Fue en aquellos años noventa cuando comencé a leer a los malos, aunque afortunadamente aquel adjetivo ya no describe a los terroristas, sino que conservé el título a modo de broma para señalar a mis disidentes domésticos, a gente que no opina como yo y de la que aprendo tanto como de mis periódicos autorreferenciales. En octubre de 2017 en Barcelona entendí mucho del procés a través de la prensa independentista catalana, que en aquel momento era casi toda aunque mantenía diferentes sensibilidades. La más hiperventilada era la que mantuvo el guion hasta los días previos a la aplicación del artículo 155 de la Constitución.

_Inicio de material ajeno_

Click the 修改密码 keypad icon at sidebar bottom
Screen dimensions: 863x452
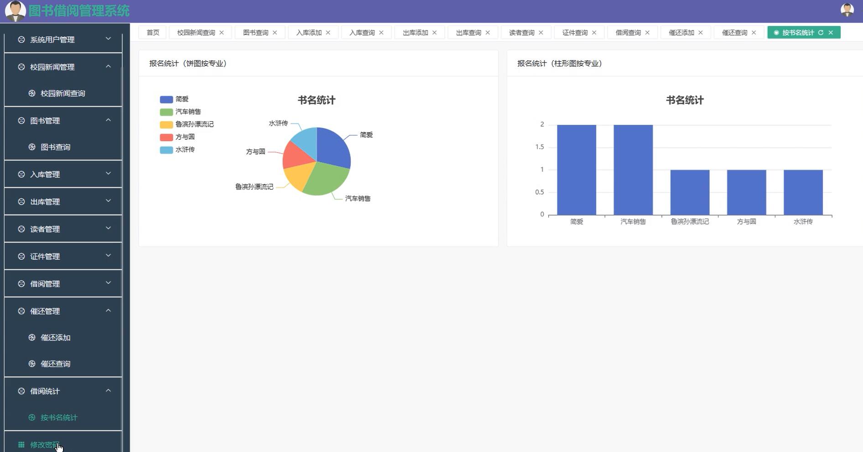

Esto de leer al contrario contiene sus contraindicaciones, claro, porque se comienza por conceder algo de razón y se termina en el otro bando, que suele ser tan humano como ridículo si la nueva fe se defiende con el arrojo de un cruzado. En realidad lo de leer a los otros no arranca de los tiempos de ETA, sino que lo aprendí en mi casa como una suerte de profilaxis informativa. Al fin y al cabo el contraste es un rudimento muy básico de verificación que también emplean los tribunales de Justicia para intentar acercase a la verdad, es uno de los pilares del pensamiento crítico y un antídoto contra el trincherismo.
La posverdad también llega con sus propios medios, que no son informativos, ni diarios digitales ni radios ni televisiones, son plataformas tecnológicas donde la verdad no es lo prioritario sino el cañonazo de dopamina que segregan cada uno de sus clics hasta convertir a sus usuarios en adictos a la pantalla, con vídeos de orígenes inciertos, memes de falsificadores y audios de impostores que circulan con éxito de audiencia por la red y que, convenientemente manejados, levantan tsunamis políticos y sociales. Háganme caso: lean a los malos.